(The input)

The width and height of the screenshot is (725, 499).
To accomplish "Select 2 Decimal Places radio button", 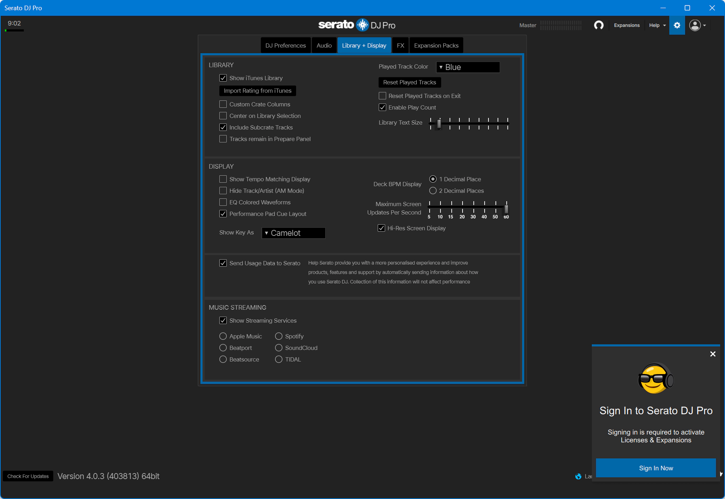I will point(433,191).
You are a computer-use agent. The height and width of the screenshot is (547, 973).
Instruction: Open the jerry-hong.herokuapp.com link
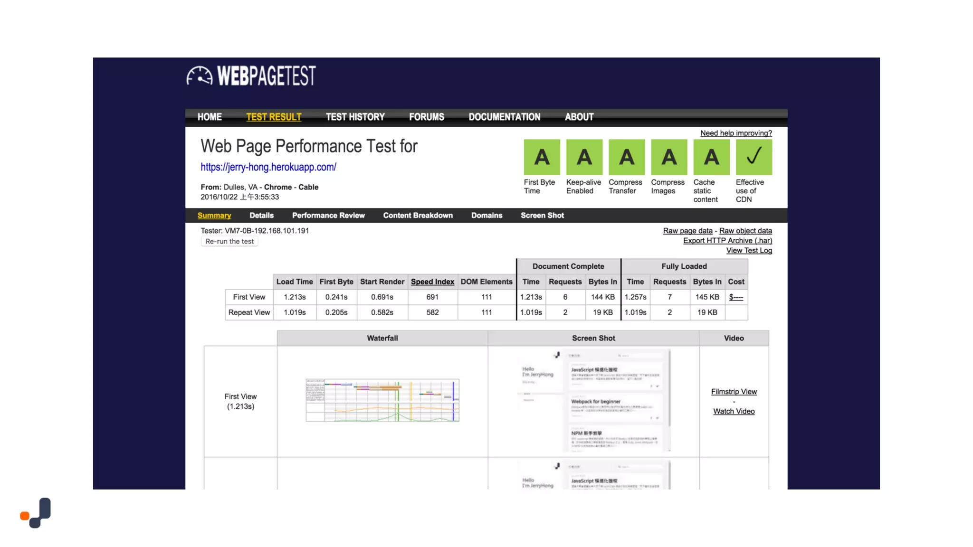click(x=268, y=167)
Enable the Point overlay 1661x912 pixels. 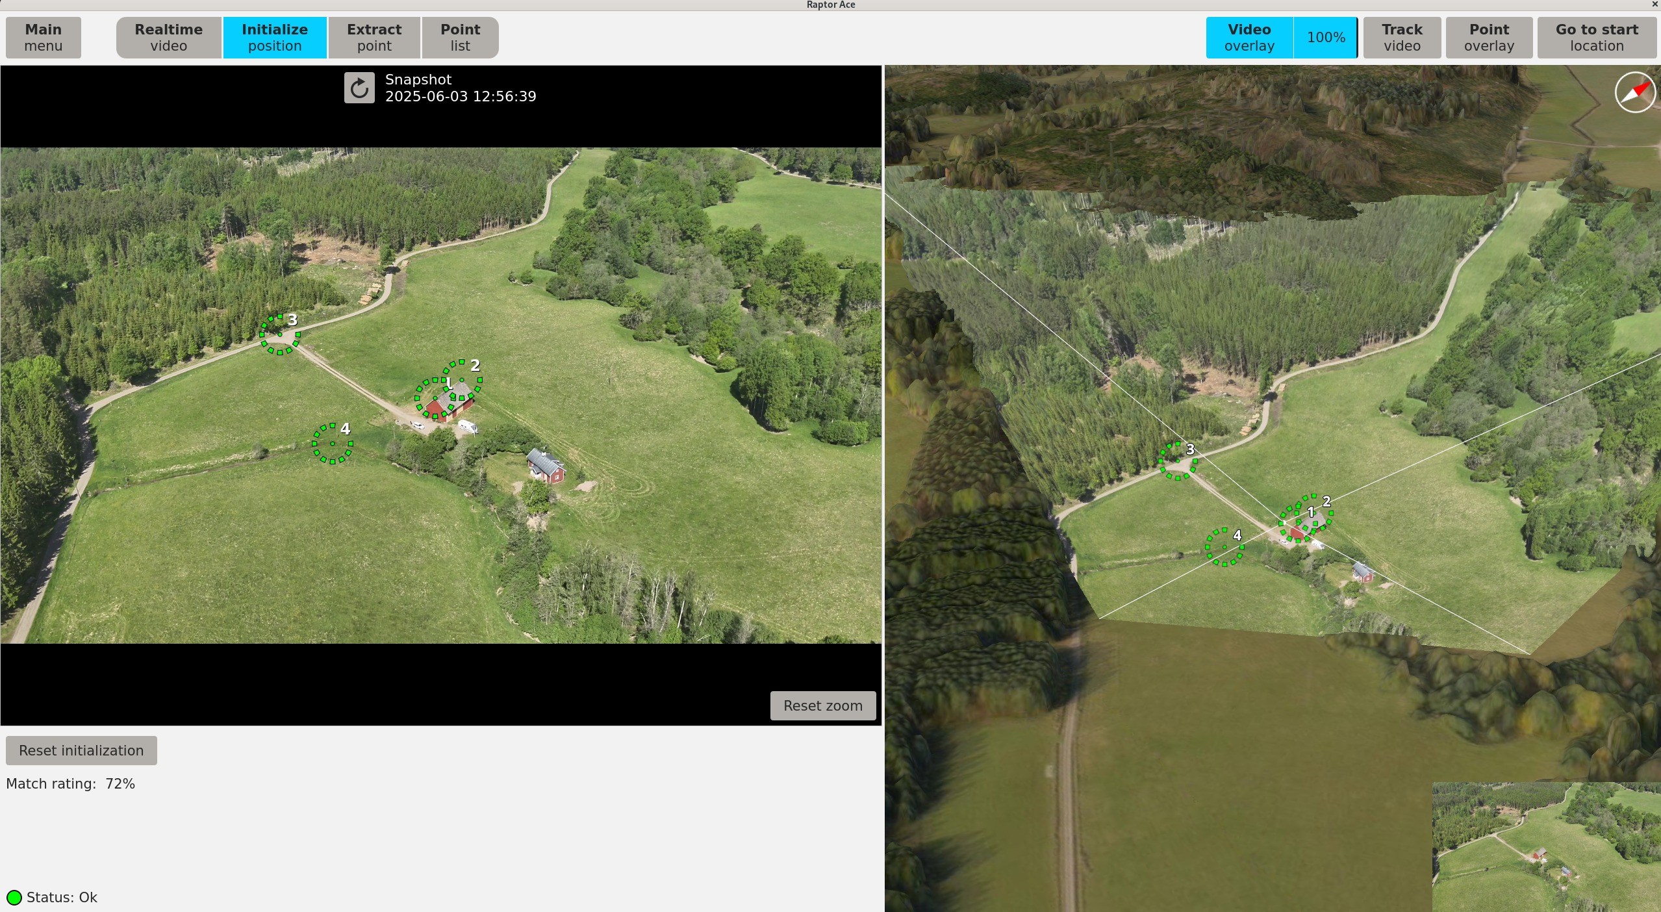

(End The input)

Directions :: Nothing but the lines from the one containing "Instruction: Open the" to the last line of the records should be returned, exactly as they appear and without pictures.

Answer space ::
Instruction: Open the jerry-hong.herokuapp.com link
click(x=268, y=167)
Enable the Point overlay 1661x912 pixels. 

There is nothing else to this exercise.